To Our Friends
Allan Balisi
“There are no new ideas. There are only new ways of making them felt…”
— Audre Lorde, Sister Outsider: Essays and Speeches (1984)
To Our Friends is not a call to action for resistance, per se, but the paintings presented herein represent ongoing quiet conversations that make the connections between resisting and thriving. Jumping off ideas explored in two self-published material, namely For Heaven’s Sake, Put That Down, Comrade (2021) and Painting Study: Excerpts (2020), Allan Balisi seeks to understand the ways in which we relate to each other, through movements at play today — which are often reactions or based upon some pre-existing idea — and the barriers to collective transformation.
The title — To Our Friends (borrowed from The Invisible Committee) — already implies a moving away from isolationism that is perpetuated by capitalism and the oppressive systems that are set in place by the State. In addressing a group with a sense of familiarity and kinship, it actively resists the despair set in motion by the inescapable “machinations, oppressions, and attacks” by the very recognition of a world beyond the self, of a community that finds moments of stillness, as well as moments of transformation.
Balisi writes, “This show is about connections, about echoes.” It is an acknowledgement of “uninterrupted survival and resistance,” and this is reflected, foremost, in the very selection of the images he has chosen to portray: “movements and moments that move people forward. Everyday.” Intending to build on what has already been said, driving shared ideas and sentiments forward as an ongoing reminder of insight, despair, and joy. Balisi’s images are “already manipulated before they hit the canvas.” This collection of images — mediated source material, vintage photos, press photographs, film stills, and his own photographs — is participatory. “I am led along by my source of images, as they manifest themselves,” Balisi writes, “rather than just executing them as if they were already resolved or preordained.”

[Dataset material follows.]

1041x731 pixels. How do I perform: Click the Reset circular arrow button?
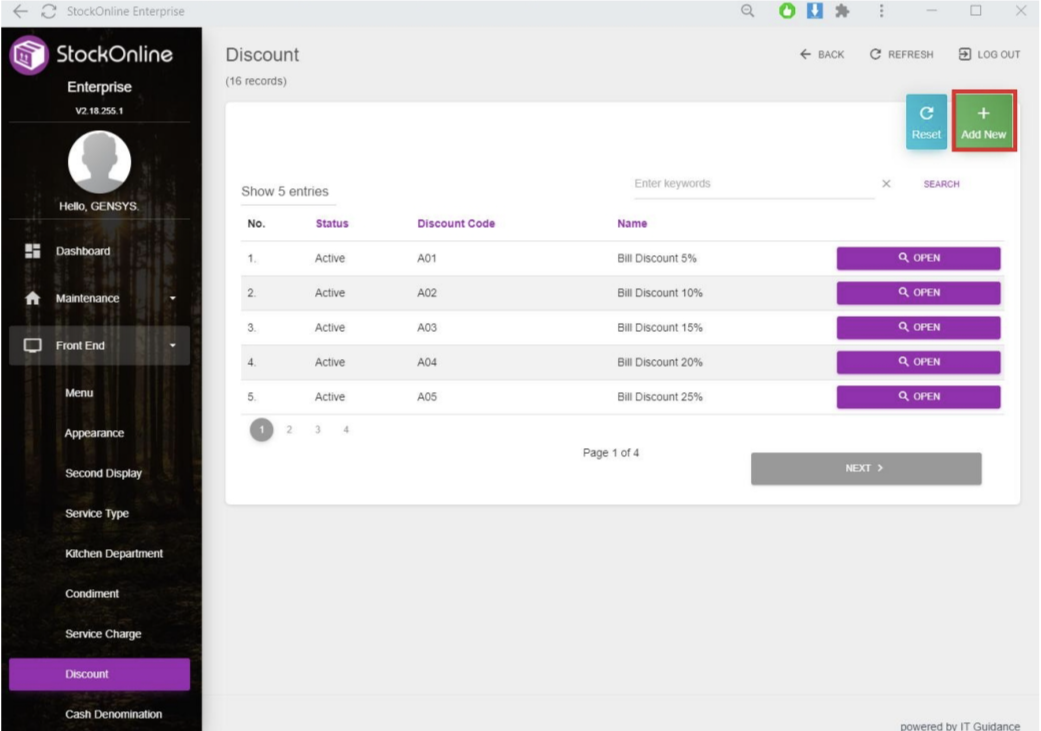point(926,122)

The selection of images are grouped in categories that recognise painting as a vast number of things, “combining rigour with accessibility.” In pairing images together with titles bearing pointed sentiments towards these themes, he effectively thinks through these ideas and brings one along for the ride.

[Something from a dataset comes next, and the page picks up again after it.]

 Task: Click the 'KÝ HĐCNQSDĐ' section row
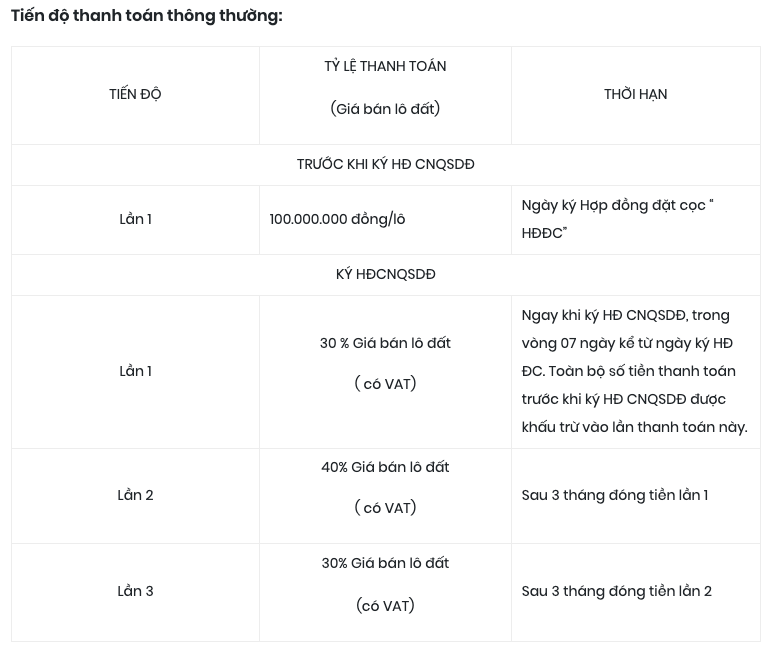tap(385, 274)
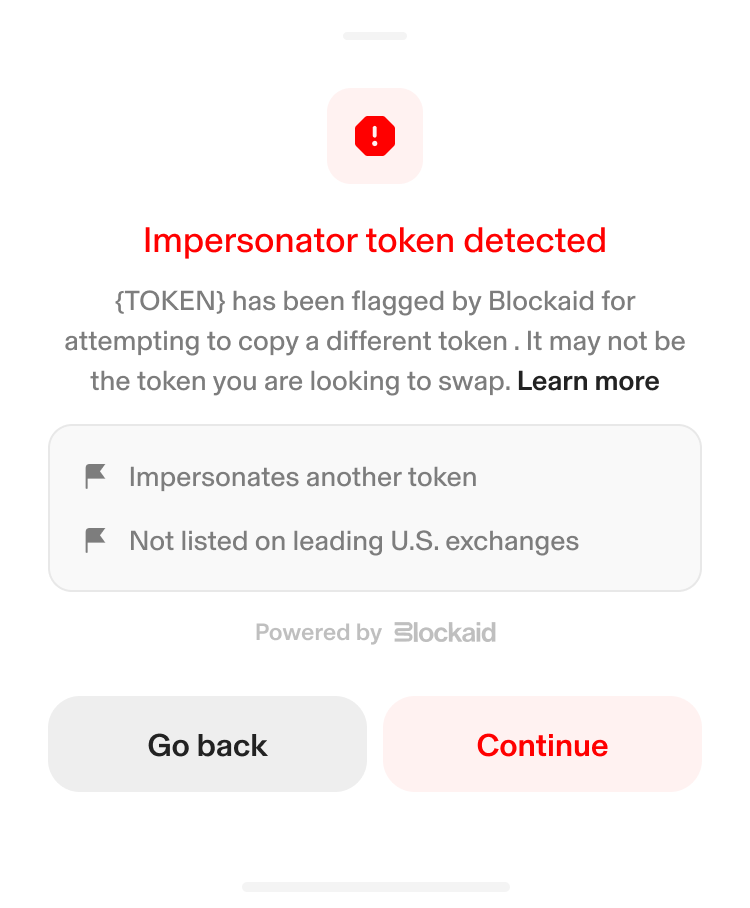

In “The Urgency of Making Kin,” Balisi invokes both Donna Haraway and Jose Lacaba, depicting a group captured in a joyful pantomime. In the midst of a struggle, here, he reconstructs the space into something where good can move out, a space made by people gathering together, refusing to blindly accept what has been made available, and placing trust in on another, towards a path of transformation. “If your heart is free, the ground you are standing on is liberated territory,” Balisi insists. “Defend it.”

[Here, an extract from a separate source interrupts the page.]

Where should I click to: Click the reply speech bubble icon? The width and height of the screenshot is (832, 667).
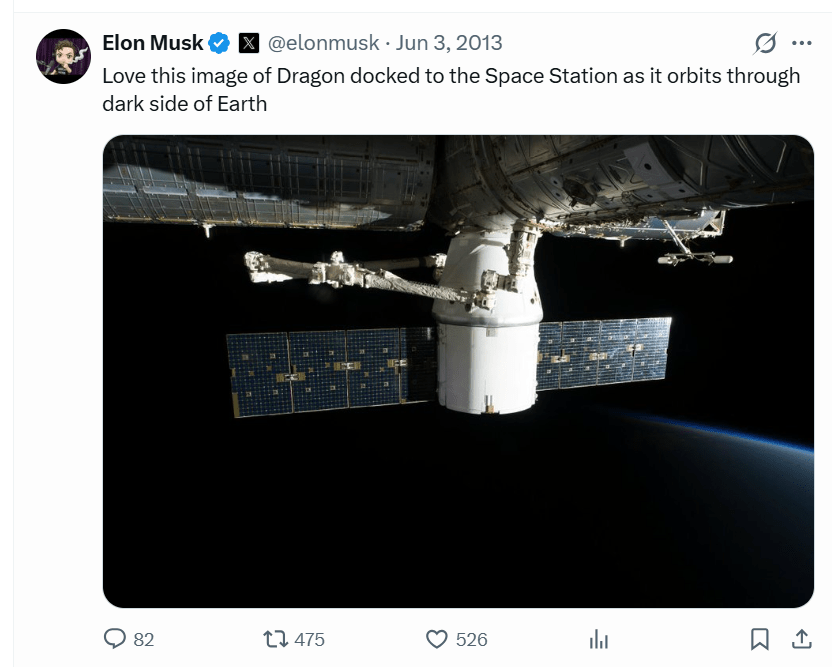coord(116,639)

“Paved With Good Intentions” introduces the recurring imagery of burning cars and wreckage present in Balisi’s work, something he has previously taken to portray unattained pursuits. This one in particular is taken from a press photograph in 1972, signalling the beginning of Martial Law in the Philippines. For Balisi, it represents people’s despair and desire, and “an uncompromising rejection of the prevailing order,” which opens up the possibility of imagining another reality. In wreckage and destruction, there is hope. In this image, the burning car is in view of an open gate, implying the presence of a spectator.
More frames of possibility opens up with the invisible barrier giving way in “Spell.” With a broken window, the spell of segregation is broken, too. Broken windows reterritorialise spaces, in that the gulf between security and vulnerability — a half-inch plate of glass — is somehow crossed.
Another painting of a gathering is seen in “Seek no adherent, but accomplices,” where they obscure a sign, abstracting any obvious reference to ideas or movement. Here, Balisi elects to portray that intersection between love and anger: two non-mutually exclusive reasons for gathering together. It is a painting that reignites the feeling of collective power, a reminder of the power of everyday acts of resistance, and how these small acts can be radical in that they move people onward.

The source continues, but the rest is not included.